Personal information
- Full name: Wong Wai
- Date of birth: 17 September 1992 (age 33)
- Place of birth: British Hong Kong
- Height: 1.84 m (6 ft 0 in)
- Position: Midfielder

Team information
- Current team: Nanjing City
- Number: 5

Youth career
- Sham Shui Po

Senior career*
- Years: Team / Apps / (Gls)
- 2008–2012: Sham Shui Po / 62 / (32)
- 2012–2015: YFCMD / 39 / (2)
- 2015–2016: Pegasus / 7 / (0)
- 2016–2019: Tai Po / 54 / (10)
- 2019–2022: Eastern / 19 / (2)
- 2021–2022: → HK U23 (loan) / 4 / (2)
- 2022–2026: Lee Man / 59 / (10)
- 2026–: Nanjing City / 5 / (0)

International career^{‡}
- 2009: Hong Kong U-19 / 5 / (1)
- 2010–2014: Hong Kong U-23 / 4 / (0)
- 2013–: Hong Kong / 63 / (7)

= Wong Wai =

Hong Kong footballer

Wong Wai (黃威 (wong^{4} wai^{1}); born 17 September 1992) is a Hong Kong professional footballer who currently plays as a midfielder for China League One club Nanjing City and the Hong Kong national team.

==Club career==
===Early career===
Wong studied at Yu Chun Keung Memorial College and graduated after Form 5. He represented various youth levels of the national team.

===Sham Shui Po===
Wong joined Third Division club Sham Shui Po when he was young. In 2008, youth team members were all promoted to the club's first team in order to gain experience. In the first season, the club reached the final of Junior Shield, which they eventually lost 0–2 to Shatin. Wong Wai played 5 out of 6 games and scored a goal in the semi-finals.

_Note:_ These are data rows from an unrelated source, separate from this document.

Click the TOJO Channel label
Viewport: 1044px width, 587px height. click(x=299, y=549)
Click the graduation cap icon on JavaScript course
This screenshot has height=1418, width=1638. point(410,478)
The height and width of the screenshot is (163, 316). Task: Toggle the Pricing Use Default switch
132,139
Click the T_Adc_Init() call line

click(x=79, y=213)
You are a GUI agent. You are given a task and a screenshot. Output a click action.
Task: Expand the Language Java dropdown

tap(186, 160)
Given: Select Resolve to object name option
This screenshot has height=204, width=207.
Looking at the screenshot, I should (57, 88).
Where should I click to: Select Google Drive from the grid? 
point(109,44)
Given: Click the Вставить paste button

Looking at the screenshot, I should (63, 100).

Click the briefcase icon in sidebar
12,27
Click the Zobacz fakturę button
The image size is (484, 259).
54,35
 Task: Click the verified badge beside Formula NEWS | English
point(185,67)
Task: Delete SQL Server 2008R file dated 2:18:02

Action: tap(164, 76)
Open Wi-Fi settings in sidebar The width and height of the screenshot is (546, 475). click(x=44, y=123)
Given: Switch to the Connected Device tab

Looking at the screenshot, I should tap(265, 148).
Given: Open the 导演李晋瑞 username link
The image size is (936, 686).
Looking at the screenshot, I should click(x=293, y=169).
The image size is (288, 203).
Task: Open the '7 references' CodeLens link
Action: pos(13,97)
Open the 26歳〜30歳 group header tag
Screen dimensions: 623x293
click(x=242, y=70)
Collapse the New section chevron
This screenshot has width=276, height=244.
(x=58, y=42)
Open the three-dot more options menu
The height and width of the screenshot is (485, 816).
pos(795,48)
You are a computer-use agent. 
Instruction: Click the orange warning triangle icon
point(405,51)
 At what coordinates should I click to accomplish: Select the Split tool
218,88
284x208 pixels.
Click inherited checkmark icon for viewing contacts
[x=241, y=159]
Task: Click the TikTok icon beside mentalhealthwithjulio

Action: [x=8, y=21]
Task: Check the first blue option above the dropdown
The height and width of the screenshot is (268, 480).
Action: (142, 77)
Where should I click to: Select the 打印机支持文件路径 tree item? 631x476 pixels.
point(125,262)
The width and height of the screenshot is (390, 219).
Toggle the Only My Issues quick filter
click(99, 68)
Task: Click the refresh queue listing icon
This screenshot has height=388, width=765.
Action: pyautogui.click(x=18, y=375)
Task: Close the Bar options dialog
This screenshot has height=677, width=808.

In Wong's second season, he scored 12 goals throughout the season, including 3 goals in the promotion play-offs, which helped the club gain promotion to the Second Division.

Wong helped the club gain promotion to the First Division for the first time in club history by scoring 12 goals in 19 games in the 2010–11 season. In the 2011–12 season, he failed to help the team prevent relegation to the Second Division, although he featured in most of the matches.

===Metro Gallery===
Wong linked up with former Sham Shui Po player and manager Lee Chi Kin and joined Yokohama FC Hong Kong in July 2012.

===Tai Po===
After the conclusion of his contract, Wong once again followed Lee Chi Kin, this time to the newly promoted HKPL club Tai Po. He was revealed as a Tai Po player during the club's season kick-off event on 19 July 2016.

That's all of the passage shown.